### What is required
Reproduce the stretch of the piece on the Modi government's foreign and economic policies below, from "The time has" through "the Modi regime.", word for word.

The Modi government and BJP propagandists are taking great pains to counter the charge of India’s growing pro-US tilt and to camouflage this, they point to Modi’s recent visits to Afghanistan and Iran in this regard. The fact is for the Modi government, ties with Afghanistan and Iran are very much a part of the role it visualises for India as part of the US-led military bloc. Modi mentioned his Afghanistan visit in his speech at the US Congress and went on to add, “Afghans naturally recognize that the sacrifices of Americans have helped create a better life.” India did not show any urgency in developing economic cooperation with Iran as long as the US did not lift sanctions and come to a negotiated settlement with Iran – the Iran-Pakistan-India gas pipeline project remained just a neglected idea and India voted against Iran twice in IAEA. If India now believes it can use the Chabahar port project to draw Iran away from its growing economic relationship with China and its age-old ties with Pakistan, then it can only weaken India’s position in an objectively multipolar world in which most of India’s neighbours and other Asian countries already have strong economic ties with China. As some Iran watchers have pointed out that it will not be a surprise if the Chabahar port in Iran in which India has now got partially involved ends up only shortening the route for Chinese exports to reach the Indian shores via Iran!

While the Congress was in power, Modi and the BJP used to constantly used to taunt the Congress government as a foreign puppet because of Sonia Gandhi’s Italian origin and also because of the policies of globalisation, pro-FDI policies, and the diktats of WTO. Now there is a complete U-Turn and the biggest talking points in the report card of the first two years of the Modi government are Modi’s foreign trips and the FDI they are presumably securing for India. With its catchphrase of “Make in India”, the government now takes pride in advertising India as one of the most FDI-friendly countries in the world. This obsession with ‘made in India’ is alarmingly undermining what should be the two more basic concerns – ‘made by India’ and ‘made for India’ – that relate directly to the promotion of India’s self-reliance and the welfare of the common people, which ultimately underpin India’s political and economic independence and sovereignty.

The time has come to resist this suicidal combination of the Modi government’s foreign and economic policies that are reducing India to a military base and captive market for the Americans to the detriment of the needs and interests of India’s billion-plus population, especially the poor and the young whose survival and future are at stake. Let us turn the forthcoming September 2 strike called by the central trade unions into a powerful countrywide show of strength against the disastrous policies of the Modi regime.

### Data for review
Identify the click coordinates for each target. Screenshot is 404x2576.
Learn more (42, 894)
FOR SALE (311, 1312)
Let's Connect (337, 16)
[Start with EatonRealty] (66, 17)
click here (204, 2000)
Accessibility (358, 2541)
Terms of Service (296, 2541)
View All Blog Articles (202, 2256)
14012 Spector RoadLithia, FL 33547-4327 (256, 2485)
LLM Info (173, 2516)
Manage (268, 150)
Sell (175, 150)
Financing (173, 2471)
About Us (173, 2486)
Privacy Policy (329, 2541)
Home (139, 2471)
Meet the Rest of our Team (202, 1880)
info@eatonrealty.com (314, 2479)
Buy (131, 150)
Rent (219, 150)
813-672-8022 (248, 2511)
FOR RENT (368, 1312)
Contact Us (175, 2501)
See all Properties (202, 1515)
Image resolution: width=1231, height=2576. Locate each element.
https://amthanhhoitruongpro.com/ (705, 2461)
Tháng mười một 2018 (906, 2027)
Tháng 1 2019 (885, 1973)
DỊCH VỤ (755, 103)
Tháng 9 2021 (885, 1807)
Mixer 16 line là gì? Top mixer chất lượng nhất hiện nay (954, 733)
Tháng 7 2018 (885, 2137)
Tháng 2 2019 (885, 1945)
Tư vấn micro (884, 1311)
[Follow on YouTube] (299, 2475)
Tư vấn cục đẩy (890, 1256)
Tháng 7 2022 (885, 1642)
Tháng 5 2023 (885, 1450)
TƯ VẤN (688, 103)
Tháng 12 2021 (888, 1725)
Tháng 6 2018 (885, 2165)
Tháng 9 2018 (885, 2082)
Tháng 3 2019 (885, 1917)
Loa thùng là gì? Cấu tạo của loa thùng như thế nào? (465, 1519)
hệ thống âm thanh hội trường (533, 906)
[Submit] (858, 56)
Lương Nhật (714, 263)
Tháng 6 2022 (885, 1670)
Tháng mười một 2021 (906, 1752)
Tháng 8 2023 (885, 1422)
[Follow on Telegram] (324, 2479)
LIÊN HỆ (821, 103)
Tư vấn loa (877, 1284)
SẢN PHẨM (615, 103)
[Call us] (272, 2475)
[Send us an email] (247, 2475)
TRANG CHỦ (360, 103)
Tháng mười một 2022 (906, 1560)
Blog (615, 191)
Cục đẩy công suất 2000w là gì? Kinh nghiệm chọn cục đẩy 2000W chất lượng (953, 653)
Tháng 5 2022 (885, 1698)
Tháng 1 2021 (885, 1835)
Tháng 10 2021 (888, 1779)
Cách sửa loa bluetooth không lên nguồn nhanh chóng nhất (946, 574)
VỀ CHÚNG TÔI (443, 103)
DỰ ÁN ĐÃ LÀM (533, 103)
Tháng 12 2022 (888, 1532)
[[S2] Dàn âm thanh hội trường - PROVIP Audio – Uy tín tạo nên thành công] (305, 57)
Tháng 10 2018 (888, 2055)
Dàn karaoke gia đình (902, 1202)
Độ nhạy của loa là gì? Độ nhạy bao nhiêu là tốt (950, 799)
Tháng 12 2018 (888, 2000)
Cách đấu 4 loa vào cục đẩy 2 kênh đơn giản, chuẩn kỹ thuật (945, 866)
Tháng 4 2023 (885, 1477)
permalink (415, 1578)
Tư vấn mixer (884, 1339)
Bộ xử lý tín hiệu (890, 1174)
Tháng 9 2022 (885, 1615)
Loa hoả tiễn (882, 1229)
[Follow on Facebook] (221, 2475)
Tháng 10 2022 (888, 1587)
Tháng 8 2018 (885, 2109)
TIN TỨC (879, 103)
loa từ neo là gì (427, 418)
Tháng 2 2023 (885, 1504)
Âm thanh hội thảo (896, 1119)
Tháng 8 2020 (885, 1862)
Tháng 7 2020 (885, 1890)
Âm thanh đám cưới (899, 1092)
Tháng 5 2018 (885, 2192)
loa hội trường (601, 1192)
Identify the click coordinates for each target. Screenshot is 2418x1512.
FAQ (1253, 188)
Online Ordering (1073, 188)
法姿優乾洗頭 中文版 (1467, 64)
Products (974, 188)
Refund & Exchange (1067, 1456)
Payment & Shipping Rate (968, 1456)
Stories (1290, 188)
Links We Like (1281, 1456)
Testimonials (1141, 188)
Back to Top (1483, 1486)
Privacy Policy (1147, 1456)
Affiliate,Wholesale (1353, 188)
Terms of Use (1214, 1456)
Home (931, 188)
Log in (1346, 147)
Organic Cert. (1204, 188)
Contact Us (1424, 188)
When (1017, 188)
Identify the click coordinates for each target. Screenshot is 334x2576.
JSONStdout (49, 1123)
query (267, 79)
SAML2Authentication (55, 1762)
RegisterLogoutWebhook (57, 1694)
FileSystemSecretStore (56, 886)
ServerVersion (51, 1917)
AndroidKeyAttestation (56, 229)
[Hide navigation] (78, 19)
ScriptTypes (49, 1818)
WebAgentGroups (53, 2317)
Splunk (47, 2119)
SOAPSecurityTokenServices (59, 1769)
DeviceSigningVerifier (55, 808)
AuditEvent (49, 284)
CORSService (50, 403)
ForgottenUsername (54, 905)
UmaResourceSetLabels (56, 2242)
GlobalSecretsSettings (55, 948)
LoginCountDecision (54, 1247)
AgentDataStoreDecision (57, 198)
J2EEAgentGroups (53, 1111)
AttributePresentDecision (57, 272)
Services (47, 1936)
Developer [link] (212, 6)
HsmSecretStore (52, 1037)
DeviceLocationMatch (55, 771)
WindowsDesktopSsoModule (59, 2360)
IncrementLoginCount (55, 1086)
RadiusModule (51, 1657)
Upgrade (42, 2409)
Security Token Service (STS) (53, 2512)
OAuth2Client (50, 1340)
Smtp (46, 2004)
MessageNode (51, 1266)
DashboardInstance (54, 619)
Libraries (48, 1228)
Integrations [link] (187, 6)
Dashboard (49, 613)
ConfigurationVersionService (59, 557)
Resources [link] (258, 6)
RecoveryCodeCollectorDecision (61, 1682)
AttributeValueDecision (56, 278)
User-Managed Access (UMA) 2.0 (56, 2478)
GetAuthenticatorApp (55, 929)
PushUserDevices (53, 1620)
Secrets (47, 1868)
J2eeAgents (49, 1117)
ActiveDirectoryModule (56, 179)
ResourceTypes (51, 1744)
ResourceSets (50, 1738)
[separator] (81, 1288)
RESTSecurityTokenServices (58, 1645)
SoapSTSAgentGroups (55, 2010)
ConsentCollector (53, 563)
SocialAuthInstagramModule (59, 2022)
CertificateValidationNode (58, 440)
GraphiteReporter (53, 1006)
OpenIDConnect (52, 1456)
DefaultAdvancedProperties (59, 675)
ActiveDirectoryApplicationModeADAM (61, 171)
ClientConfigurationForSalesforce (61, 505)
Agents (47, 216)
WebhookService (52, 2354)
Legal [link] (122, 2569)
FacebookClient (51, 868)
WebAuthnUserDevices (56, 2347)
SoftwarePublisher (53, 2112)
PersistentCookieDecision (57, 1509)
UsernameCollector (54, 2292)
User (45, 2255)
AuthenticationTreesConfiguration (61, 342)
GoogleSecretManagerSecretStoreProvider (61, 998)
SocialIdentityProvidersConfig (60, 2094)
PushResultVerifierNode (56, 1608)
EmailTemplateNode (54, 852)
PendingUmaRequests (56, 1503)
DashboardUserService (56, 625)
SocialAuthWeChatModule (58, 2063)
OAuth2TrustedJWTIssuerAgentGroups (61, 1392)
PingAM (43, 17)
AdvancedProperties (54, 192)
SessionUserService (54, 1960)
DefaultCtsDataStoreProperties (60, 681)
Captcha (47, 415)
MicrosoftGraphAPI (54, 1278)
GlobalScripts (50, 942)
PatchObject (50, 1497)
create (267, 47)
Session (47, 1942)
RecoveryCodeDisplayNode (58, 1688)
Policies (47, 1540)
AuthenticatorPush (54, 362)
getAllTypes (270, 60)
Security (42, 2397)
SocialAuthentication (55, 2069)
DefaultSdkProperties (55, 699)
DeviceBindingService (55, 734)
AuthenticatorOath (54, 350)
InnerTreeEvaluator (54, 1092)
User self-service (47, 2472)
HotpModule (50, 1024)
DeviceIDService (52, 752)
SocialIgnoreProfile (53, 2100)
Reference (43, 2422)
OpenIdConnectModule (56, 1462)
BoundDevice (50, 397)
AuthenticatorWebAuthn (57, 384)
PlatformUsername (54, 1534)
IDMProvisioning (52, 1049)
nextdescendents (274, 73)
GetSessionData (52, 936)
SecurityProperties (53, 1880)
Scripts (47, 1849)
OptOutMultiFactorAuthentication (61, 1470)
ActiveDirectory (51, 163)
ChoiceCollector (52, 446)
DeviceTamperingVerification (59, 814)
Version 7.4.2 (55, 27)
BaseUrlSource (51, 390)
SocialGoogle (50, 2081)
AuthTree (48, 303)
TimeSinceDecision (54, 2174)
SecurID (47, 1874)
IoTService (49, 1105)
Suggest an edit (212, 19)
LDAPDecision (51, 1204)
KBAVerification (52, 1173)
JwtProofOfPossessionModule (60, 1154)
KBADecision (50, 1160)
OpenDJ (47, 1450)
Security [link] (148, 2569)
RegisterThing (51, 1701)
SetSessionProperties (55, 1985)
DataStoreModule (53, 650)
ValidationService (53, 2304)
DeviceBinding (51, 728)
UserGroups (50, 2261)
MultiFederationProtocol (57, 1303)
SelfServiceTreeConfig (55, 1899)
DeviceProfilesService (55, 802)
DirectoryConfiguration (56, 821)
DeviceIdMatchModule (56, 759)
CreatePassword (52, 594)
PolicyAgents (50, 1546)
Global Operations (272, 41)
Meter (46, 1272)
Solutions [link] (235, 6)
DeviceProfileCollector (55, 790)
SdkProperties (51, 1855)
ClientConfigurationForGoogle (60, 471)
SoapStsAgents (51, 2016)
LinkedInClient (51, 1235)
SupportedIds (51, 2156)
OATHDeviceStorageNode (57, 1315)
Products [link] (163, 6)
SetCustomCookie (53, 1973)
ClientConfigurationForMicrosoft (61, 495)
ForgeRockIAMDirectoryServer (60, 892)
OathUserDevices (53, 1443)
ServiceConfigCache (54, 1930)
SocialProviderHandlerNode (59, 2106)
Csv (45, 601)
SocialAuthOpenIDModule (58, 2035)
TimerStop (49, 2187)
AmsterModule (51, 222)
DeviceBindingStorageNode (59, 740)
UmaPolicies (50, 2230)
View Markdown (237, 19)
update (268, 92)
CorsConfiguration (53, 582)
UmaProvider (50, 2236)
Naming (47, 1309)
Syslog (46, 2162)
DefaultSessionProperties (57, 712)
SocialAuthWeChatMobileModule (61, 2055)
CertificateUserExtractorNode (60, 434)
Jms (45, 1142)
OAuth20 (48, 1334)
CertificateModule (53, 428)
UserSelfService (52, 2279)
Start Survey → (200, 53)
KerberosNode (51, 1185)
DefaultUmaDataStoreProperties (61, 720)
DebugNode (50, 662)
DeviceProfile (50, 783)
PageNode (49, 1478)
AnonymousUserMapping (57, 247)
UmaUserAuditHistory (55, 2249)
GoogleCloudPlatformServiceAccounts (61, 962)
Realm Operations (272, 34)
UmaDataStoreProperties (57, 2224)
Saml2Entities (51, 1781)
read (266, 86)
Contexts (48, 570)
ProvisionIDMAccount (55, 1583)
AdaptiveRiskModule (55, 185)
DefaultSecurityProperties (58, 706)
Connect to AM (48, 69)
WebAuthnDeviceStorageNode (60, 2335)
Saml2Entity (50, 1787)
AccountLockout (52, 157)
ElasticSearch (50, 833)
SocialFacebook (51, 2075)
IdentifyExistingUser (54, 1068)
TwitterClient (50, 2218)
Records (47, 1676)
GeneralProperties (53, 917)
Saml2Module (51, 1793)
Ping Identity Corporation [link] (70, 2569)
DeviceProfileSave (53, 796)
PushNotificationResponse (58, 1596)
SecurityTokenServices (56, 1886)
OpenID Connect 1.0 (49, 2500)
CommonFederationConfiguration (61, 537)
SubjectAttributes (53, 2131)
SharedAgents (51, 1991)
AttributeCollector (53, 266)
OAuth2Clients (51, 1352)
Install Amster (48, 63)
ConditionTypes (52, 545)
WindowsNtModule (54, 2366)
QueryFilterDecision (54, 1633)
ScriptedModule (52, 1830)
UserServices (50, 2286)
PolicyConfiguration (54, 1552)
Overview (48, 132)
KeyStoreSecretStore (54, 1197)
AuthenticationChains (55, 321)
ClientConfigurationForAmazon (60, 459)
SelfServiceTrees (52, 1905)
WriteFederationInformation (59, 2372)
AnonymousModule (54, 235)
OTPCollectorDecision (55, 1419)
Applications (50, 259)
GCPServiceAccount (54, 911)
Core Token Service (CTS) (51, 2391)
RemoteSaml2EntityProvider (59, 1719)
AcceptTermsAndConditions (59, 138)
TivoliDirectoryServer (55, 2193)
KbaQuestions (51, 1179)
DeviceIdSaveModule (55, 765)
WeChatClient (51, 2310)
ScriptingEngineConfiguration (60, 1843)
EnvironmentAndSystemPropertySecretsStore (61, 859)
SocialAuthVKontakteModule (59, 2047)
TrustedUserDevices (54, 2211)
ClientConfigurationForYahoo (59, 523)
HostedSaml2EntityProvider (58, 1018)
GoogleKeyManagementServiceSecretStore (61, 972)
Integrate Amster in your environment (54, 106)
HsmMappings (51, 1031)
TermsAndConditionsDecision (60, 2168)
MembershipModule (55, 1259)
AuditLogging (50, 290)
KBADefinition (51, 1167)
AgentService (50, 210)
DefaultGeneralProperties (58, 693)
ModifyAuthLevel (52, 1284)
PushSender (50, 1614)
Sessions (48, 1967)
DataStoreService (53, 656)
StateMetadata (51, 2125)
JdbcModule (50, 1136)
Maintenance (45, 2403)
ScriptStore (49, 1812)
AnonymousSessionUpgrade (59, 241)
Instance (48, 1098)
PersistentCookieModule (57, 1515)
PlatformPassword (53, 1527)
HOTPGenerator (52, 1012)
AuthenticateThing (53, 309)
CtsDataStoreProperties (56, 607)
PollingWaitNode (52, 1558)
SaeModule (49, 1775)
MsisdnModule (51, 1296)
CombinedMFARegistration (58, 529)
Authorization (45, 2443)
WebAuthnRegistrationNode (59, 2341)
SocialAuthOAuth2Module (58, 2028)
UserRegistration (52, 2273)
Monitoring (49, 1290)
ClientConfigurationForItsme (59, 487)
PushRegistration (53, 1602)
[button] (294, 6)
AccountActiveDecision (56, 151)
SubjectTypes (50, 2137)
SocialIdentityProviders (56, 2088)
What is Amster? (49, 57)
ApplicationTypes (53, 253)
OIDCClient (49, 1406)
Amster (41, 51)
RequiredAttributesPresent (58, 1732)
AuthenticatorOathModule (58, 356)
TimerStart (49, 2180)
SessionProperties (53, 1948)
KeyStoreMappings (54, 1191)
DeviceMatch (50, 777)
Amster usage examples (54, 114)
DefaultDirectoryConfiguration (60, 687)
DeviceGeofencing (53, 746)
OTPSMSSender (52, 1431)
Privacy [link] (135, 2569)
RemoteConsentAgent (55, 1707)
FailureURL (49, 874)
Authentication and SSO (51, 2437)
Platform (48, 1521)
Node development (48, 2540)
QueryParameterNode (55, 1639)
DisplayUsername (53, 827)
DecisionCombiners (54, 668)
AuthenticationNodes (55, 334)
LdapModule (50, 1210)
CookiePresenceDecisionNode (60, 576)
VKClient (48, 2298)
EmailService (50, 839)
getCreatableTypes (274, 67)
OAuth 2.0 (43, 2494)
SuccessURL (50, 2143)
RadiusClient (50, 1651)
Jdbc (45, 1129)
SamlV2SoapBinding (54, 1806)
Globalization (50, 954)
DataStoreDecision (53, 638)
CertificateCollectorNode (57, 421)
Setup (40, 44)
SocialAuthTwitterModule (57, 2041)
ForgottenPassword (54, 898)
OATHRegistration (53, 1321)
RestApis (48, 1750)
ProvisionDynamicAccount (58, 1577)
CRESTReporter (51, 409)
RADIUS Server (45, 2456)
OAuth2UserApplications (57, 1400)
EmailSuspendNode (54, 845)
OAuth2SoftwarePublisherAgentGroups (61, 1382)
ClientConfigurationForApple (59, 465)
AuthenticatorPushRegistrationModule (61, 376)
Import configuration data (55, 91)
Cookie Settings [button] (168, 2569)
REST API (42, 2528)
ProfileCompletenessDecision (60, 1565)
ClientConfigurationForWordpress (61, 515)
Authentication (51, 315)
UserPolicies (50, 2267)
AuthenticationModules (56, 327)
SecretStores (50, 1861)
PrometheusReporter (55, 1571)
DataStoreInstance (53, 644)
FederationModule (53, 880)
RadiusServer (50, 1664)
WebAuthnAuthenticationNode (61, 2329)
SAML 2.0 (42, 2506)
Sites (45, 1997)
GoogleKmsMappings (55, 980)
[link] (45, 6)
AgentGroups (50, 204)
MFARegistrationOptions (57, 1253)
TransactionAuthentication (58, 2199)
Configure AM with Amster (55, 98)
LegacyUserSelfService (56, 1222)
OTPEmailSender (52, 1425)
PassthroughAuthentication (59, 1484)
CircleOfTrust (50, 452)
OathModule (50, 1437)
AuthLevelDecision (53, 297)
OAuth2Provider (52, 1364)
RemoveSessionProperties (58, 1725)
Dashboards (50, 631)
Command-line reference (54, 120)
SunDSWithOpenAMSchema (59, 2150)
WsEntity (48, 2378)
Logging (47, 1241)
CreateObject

### Problem solution
The time has come to resist this suicidal combination of the Modi government’s foreign and economic policies that are reducing India to a military base and captive market for the Americans to the detriment of the needs and interests of India’s billion-plus population, especially the poor and the young whose survival and future are at stake. Let us turn the forthcoming September 2 strike called by the central trade unions into a powerful countrywide show of strength against the disastrous policies of the Modi regime.